College of Veterinarians of British Columbia. 2018 Professional Practice Standard: the Veterinarian-Client-Patient Relationship (VCPR).
Veterinary critically important antimicrobials See ‘critically important antimicrobials’
Veterinary Drugs Directive Located in Ottawa, the Veterinary Drugs Directorate (VDD) is part of the Health Products and Food Branch of Health Canada. To protect human and animal health and the safety of Canada’s food supply, the Veterinary Drugs Directorate (VDD) evaluates and monitors the safety, quality and effectiveness, sets standards, and promotes the prudent use of veterinary drugs administered to food-producing and companion animals. hc-sc.gc.ca
Veterinary Feed Directive In the US, a written statement that authorizes the owner or caretaker of animals to obtain and use animal feed containing VFD (veterinary feed directive)-specific drugs to treat their animals in accordance with FDA-approved directions for use. A VFD drug is intended for use in animal feeds, and such use of the VFD drug is permitted only under the professional supervision of a licensed veterinarian. Lewis, C.A. (2016). Veterinary Drugs, Antimicrobial Resistance and Food Safety: FDA CVM’s Antimicrobial Resistance Policy; fda.gov
Veterinary important antimicrobials See ‘critically important antimicrobials’

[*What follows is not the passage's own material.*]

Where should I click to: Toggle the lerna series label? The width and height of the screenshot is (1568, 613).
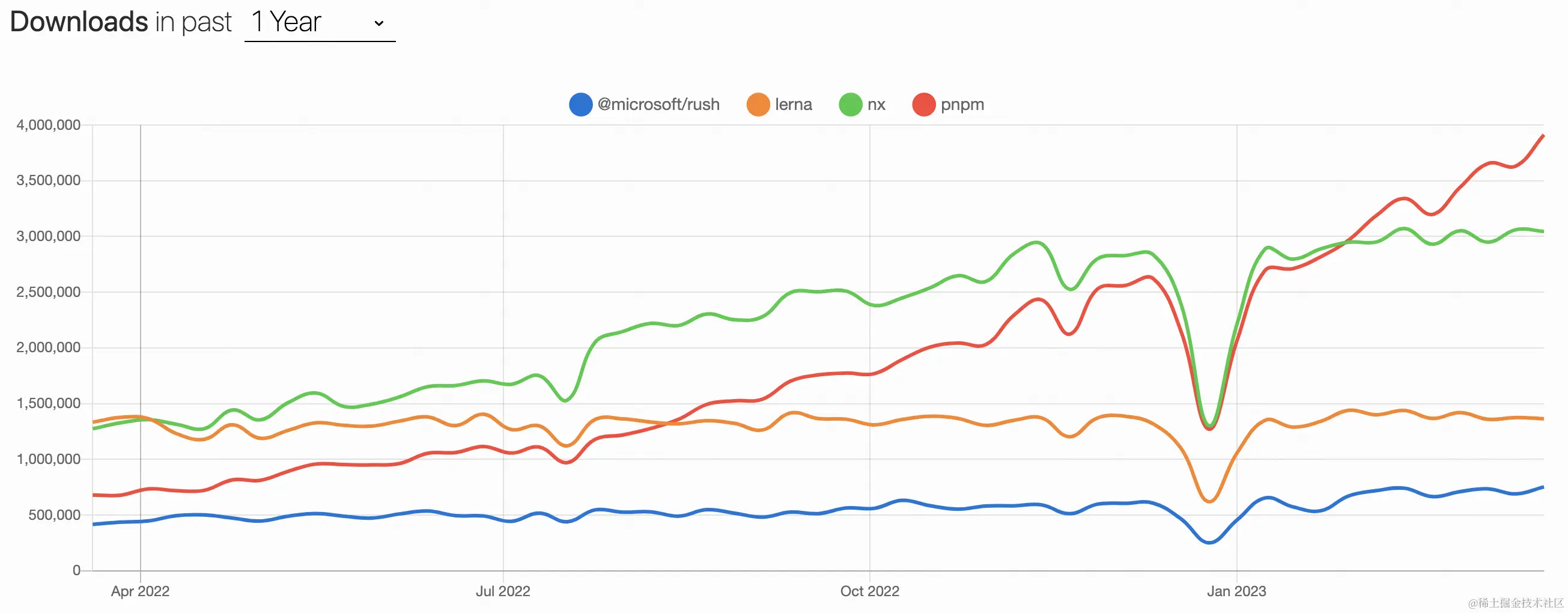coord(793,105)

Veterinary oversight A standard definition to apply across provinces and territories is currently being developed by the Canadian Veterinary Medical Association Veterinary Pharmaceutical Stewardship Advisory Group. Generally, includes veterinary guidance during the use of antimicrobials and that there is a current Veterinary Client Patient Relationship. Canadian Veterinary Medical Association (2017). . Veterinary Oversight of Antimicrobial Use – a Pan-Canadian Framework of Professional standards for Veterinarians.

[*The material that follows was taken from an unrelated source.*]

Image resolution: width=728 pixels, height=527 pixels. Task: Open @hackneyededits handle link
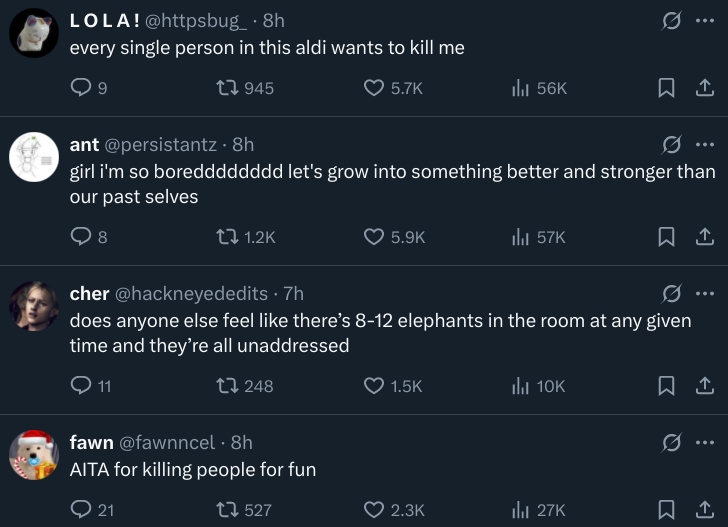192,294
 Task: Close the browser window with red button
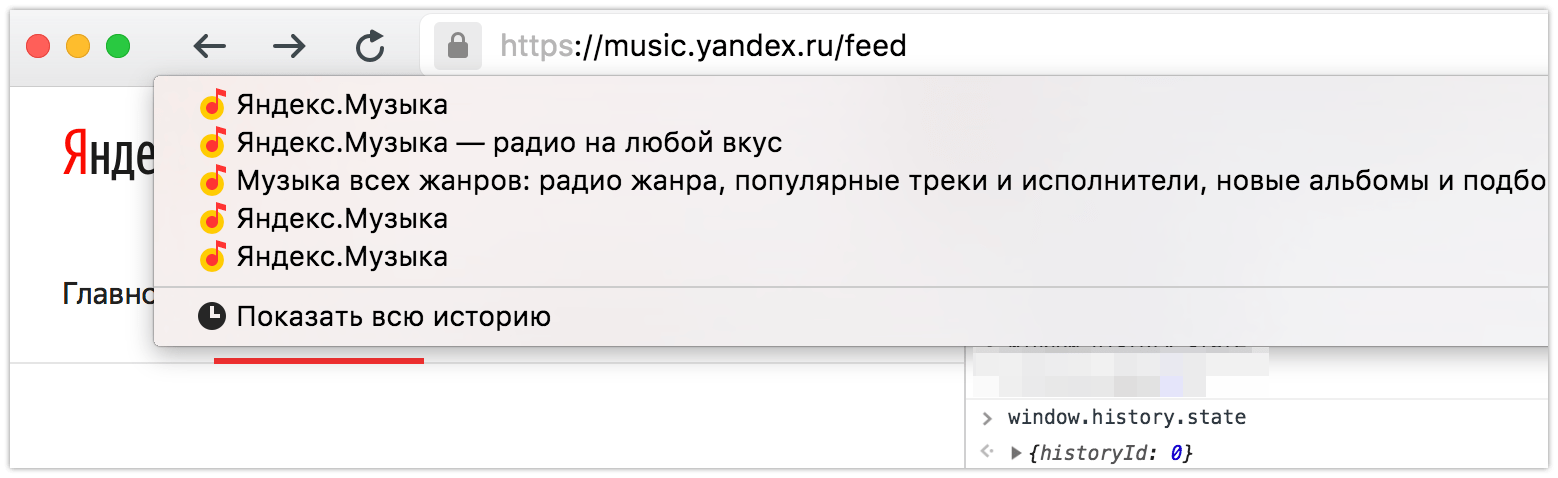38,46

Withdrawal times The specific period of time from when the last antimicrobial was administered to an animal until the time that it may enter the human food chain. The specific time varies with antimicrobial drug administered, route of administration, and animal species treated. National Farmed Animal Health and Welfare Council, (NFAHWC) 2016. Antimicrobial Stewardship in Food Animals in Canada. Page, S.W., and Gautier, P. (2012). Use of antimicrobial agents in livestock. Rev. Sci. Tech. Off. Int. Epiz.31(1).